ARTÍCULOS DE ASOCIADOS
El juicio PUCP-Arzobispado
Por Luis Jaime Cisneros.
Publicado en La República
No ha sido fácil explicar a amigos y colegas mi silencio respecto de los problemas judiciales a que hace frente la Católica. Sesenta y dos años de docencia son una historia muy larga para sintetizar todo en unos argumentos de mayor o menor peso, sobre todo cuando, en el fondo del análisis, son años en que la universidad se ha ido transformando y el país ha sido testigo de días de triunfo y días de horror, que la han obligado a asumir una responsabilidad en la que tal vez no pensaron los alumnos de 1917.
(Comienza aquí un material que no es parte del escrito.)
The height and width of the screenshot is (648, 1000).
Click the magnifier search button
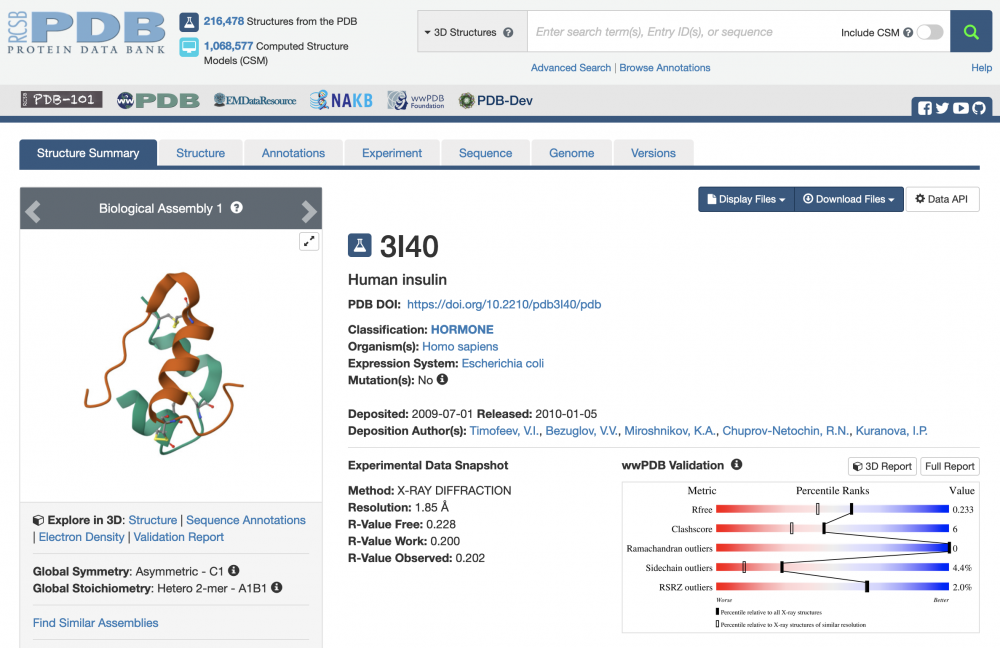click(970, 32)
En el segundo trimestre de 1948 se inició mi relación con la PUCP. Salíamos de dictar clases en San Marcos, y Jorge Puccinelli me propuso visitar la Católica. Cortamos camino por Tambo de Belén, reconocimos el consultorio del profesor Honorio Delgado en la esquina de Uruguay y divisamos, erguidas, las torres de la Recoleta. Llegamos a la Católica, clavada en una esquina de la Plaza de la Recoleta. Me sorprendió la oscuridad, en contraste con la casa sanmarquina. Un patio débilmente iluminado y un árbol grande y acogedor, a la izquierda, anunciaron que efectivamente, estaba en la universidad. Fuimos al decanato de Letras. Raúl Ferrero Rebagliatti, decano a la sazón, tras breve conversación, me obsequió su libro Renacimiento y barroco, y promovió una larga y beneficiosa amistad, cálida, generosa, abierta. Esa noche conocí a Mario Alzamora Valdez, que enseñaba Filosofía, y a César Arróspide, que dictaba Historia del Arte. En la oficina se hallaba un profesor de apellido Espinosa, que había dictado hasta entonces el curso de ‘Castellano avanzado’ y que se despedía porque viajaba a los EEUU. Le pregunté ingenuamente en qué consistía ese curso, cuyo título me causaba cierta extrañeza, pero no avanzamos mucho en la explicación. Jorge Olaechea, entonces secretario de la Facultad, me proporcionó un documento en el que se explicaban los objetivos del citado curso. Me llamó la atención la bibliografía aludida, de sabor escolar.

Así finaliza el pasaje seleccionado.